Exercise inputs →
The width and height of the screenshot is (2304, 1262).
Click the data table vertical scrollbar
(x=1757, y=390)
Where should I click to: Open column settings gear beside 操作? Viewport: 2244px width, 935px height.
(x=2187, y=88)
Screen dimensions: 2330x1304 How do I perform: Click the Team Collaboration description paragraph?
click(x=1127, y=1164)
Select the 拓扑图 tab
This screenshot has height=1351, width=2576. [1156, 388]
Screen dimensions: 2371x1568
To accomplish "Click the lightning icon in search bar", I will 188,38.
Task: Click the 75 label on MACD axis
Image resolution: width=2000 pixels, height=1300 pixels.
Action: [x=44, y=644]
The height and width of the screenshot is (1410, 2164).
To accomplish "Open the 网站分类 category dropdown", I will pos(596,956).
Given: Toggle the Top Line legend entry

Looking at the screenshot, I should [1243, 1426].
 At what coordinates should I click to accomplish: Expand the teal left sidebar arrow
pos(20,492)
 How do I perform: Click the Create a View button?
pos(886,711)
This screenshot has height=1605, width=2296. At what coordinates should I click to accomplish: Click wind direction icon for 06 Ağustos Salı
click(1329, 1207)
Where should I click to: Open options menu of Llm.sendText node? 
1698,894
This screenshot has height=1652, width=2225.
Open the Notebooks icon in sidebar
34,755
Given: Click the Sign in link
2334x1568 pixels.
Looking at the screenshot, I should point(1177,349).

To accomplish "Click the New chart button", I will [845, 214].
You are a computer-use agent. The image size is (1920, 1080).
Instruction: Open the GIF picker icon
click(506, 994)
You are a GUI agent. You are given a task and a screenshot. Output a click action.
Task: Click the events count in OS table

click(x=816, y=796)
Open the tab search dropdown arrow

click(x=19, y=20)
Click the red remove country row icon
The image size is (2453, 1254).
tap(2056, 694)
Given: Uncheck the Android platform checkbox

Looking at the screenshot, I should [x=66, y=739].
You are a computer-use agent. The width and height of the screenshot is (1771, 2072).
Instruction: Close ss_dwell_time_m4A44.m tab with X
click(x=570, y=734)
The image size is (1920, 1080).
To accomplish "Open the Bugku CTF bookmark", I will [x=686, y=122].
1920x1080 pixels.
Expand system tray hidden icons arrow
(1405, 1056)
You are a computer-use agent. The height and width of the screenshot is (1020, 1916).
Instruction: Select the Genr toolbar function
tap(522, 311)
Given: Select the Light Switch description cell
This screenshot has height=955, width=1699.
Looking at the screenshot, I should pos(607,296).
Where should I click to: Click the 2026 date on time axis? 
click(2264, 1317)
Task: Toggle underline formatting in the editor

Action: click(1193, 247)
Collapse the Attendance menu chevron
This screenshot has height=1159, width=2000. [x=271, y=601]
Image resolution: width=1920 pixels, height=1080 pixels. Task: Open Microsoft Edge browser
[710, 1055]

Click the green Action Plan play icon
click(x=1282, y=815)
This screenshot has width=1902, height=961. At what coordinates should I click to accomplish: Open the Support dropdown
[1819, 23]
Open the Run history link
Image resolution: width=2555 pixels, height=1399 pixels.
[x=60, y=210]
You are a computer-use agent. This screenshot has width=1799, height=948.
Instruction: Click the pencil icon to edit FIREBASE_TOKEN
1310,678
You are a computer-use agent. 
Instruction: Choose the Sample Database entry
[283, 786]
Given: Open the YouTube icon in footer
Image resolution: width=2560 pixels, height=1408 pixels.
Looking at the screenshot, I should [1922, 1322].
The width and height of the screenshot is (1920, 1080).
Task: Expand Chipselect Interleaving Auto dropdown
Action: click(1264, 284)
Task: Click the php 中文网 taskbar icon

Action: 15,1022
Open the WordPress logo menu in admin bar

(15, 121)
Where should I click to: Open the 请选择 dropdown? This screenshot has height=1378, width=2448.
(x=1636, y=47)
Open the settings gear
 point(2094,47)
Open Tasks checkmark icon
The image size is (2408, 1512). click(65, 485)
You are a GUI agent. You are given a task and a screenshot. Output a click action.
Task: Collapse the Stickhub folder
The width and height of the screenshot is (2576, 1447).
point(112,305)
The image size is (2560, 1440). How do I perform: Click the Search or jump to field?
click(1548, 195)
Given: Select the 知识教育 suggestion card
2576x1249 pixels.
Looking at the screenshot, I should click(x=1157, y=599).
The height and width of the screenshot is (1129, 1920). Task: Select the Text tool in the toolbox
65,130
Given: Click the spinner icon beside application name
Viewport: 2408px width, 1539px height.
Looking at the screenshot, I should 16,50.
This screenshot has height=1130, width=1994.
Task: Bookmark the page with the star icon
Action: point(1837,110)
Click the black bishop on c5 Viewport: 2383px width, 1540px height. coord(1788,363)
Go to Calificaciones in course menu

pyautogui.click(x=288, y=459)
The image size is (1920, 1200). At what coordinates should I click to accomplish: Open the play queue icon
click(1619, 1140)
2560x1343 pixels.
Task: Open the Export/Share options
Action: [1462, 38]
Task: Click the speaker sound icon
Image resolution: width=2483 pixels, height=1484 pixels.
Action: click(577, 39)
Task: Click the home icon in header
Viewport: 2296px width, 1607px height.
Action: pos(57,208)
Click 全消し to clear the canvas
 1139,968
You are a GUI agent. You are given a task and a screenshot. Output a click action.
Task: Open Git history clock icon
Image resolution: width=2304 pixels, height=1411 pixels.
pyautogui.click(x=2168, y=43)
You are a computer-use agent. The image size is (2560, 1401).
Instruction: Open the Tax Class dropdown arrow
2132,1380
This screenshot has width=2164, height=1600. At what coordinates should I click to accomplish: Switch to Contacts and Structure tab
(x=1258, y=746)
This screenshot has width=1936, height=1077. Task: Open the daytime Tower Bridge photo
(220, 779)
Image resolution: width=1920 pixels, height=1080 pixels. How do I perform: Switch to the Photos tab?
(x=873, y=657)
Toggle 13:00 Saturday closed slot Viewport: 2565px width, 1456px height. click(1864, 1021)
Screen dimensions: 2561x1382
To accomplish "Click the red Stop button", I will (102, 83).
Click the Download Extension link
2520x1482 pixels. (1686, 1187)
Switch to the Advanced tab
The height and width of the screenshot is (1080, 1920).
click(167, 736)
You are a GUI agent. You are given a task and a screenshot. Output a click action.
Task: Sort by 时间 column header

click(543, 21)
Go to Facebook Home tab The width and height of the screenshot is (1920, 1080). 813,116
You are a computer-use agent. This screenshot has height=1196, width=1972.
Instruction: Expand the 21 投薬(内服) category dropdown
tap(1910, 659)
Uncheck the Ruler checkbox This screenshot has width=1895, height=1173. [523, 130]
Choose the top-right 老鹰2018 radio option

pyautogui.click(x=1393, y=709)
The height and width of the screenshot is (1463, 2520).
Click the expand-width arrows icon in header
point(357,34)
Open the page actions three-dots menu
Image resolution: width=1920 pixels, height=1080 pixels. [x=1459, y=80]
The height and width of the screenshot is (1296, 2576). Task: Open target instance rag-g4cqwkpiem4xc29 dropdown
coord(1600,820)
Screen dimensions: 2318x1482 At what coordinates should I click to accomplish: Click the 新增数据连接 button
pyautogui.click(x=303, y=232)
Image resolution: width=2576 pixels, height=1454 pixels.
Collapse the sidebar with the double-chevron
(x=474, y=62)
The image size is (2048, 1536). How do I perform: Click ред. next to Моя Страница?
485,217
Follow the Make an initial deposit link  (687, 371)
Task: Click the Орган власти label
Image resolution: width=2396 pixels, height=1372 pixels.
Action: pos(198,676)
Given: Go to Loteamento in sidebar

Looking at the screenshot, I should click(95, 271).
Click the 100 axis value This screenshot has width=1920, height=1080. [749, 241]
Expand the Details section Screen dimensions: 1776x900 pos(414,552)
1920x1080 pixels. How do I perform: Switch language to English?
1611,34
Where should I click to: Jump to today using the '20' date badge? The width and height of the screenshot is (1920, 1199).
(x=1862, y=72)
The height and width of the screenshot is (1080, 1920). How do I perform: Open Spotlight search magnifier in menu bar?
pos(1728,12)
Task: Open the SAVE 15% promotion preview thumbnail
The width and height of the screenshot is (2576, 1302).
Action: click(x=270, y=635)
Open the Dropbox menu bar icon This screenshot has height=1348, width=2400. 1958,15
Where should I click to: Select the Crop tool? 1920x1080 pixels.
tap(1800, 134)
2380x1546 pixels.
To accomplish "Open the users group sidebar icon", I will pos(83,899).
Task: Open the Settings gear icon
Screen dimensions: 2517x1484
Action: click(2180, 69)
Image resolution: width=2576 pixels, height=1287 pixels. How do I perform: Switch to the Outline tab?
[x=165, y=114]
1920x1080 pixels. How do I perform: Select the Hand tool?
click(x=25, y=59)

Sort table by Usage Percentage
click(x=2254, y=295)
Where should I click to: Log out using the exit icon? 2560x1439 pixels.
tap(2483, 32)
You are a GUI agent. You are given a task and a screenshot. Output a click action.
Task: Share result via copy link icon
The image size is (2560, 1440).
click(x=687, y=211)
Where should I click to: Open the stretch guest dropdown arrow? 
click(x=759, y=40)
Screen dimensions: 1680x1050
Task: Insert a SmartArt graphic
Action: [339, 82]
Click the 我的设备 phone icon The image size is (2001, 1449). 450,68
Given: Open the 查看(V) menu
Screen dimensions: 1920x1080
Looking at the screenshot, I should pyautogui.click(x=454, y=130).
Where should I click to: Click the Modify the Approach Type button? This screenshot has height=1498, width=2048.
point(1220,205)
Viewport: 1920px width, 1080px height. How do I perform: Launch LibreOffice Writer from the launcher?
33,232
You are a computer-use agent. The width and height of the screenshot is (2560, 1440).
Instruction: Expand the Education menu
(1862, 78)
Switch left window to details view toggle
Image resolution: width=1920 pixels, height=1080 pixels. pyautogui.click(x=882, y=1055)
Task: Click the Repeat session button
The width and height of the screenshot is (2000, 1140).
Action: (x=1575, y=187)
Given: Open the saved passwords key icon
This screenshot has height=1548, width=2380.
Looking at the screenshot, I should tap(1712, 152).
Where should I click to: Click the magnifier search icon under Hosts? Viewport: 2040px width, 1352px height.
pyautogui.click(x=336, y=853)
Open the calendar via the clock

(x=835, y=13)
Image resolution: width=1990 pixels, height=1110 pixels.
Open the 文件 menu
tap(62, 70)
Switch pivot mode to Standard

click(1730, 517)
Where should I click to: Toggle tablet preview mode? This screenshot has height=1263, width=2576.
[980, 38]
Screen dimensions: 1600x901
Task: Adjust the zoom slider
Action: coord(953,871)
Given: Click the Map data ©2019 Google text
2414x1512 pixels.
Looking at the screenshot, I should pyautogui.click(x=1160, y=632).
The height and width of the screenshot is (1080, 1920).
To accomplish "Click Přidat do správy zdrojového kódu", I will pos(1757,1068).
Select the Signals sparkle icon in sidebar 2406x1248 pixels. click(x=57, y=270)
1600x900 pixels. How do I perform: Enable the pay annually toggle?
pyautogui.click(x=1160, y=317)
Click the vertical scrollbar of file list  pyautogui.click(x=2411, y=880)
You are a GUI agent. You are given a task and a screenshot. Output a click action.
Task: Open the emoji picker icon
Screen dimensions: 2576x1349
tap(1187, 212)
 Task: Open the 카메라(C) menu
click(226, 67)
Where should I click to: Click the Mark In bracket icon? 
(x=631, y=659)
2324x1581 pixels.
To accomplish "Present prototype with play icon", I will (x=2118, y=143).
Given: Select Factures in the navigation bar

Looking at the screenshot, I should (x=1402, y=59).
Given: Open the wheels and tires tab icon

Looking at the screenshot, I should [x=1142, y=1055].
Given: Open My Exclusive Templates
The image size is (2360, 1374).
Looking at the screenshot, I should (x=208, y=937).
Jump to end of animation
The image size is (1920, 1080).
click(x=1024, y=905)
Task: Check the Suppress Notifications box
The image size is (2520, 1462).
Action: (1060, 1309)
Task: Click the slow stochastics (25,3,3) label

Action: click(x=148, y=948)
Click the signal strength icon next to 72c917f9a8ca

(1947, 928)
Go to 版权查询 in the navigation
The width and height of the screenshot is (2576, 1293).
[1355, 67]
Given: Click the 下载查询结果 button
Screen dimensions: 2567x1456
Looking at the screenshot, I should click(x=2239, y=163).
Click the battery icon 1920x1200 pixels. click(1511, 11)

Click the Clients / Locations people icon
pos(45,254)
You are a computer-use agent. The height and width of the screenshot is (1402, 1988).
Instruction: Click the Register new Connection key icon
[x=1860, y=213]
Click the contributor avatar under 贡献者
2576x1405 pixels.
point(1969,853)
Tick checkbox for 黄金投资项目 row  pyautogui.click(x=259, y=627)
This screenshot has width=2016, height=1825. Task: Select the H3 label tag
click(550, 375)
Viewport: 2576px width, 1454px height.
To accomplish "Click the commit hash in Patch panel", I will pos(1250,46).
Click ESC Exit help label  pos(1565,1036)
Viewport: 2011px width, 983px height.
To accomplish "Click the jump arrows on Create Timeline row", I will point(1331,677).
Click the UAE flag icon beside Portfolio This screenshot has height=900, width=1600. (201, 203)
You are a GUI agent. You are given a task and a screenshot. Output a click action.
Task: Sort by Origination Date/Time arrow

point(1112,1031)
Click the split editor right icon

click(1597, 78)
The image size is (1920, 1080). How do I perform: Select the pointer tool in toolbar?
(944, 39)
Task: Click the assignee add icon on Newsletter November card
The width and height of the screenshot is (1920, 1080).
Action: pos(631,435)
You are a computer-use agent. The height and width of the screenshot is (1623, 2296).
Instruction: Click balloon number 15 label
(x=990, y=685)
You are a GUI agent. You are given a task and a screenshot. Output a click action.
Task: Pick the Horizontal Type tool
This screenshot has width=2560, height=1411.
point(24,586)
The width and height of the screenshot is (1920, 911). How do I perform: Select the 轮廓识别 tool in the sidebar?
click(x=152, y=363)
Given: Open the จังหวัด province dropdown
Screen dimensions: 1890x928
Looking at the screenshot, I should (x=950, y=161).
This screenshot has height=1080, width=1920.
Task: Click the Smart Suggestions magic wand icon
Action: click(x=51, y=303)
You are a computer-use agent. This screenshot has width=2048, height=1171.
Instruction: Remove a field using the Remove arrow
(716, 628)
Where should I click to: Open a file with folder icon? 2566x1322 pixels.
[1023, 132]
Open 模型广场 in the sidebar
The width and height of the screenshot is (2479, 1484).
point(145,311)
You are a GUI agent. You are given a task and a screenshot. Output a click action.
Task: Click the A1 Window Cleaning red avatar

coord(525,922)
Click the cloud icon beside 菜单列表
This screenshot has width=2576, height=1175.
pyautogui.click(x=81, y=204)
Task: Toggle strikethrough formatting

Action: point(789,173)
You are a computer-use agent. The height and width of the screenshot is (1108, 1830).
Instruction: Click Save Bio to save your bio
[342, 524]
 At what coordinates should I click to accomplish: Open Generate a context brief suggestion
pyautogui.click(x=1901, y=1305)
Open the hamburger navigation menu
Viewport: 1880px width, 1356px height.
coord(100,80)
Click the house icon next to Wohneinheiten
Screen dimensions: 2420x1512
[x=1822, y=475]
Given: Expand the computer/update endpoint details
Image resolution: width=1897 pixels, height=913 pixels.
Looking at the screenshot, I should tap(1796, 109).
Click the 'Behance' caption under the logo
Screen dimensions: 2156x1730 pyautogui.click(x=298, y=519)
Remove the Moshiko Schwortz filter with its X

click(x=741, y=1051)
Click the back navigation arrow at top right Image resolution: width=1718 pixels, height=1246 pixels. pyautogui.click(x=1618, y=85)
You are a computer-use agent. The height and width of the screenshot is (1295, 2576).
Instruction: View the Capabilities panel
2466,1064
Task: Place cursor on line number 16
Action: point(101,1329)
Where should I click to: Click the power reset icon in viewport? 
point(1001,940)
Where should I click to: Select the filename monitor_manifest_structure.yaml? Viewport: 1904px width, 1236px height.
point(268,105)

Exercise brief → From the records above, how many lines include the word "will"? Only the number is wanted.

Exercise output → 10